START PROVIDED DATA

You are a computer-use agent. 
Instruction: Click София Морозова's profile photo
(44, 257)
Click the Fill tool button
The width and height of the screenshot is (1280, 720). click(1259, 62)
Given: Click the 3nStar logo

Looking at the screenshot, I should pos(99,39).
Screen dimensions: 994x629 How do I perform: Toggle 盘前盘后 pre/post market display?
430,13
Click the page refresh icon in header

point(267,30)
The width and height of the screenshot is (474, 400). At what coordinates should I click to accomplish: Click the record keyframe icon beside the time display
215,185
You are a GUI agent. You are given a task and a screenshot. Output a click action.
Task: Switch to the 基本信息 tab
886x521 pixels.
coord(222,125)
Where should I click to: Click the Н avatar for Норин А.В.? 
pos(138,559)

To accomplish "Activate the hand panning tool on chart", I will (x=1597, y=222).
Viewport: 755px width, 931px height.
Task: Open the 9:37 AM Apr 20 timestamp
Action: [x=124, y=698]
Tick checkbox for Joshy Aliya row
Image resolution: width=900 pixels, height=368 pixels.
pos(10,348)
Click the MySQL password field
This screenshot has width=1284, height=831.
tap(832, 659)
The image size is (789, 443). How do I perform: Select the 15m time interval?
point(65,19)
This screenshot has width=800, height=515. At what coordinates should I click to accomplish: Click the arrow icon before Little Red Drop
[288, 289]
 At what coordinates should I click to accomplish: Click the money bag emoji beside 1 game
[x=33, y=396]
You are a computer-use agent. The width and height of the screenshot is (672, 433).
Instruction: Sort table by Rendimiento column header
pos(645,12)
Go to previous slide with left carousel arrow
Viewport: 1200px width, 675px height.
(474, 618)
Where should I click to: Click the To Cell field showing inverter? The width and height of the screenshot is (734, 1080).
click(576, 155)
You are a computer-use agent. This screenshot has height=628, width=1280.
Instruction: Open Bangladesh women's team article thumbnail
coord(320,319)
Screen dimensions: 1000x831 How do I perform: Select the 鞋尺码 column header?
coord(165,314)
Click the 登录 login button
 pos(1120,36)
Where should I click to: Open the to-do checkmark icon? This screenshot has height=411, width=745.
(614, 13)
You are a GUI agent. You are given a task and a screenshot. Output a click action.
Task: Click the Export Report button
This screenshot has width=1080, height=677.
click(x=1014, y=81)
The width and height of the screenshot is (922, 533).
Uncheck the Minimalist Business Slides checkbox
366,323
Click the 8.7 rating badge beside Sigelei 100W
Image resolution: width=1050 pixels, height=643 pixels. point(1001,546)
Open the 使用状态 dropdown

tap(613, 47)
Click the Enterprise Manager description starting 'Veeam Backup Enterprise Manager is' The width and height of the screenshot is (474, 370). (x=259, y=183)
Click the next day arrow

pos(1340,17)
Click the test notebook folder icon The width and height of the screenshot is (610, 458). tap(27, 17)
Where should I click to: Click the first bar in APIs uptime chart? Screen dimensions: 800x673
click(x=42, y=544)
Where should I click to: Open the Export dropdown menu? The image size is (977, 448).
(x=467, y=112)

END PROVIDED DATA

● WHAT IS EXPECTED
In the listing above, find each line with the word "computer" and copy it.

● RESPONSE TO THE TASK
You are a computer-use agent. 
You are a computer-use agent. The width and height of the screenshot is (672, 433).
You are a computer-use agent. This screenshot has height=628, width=1280.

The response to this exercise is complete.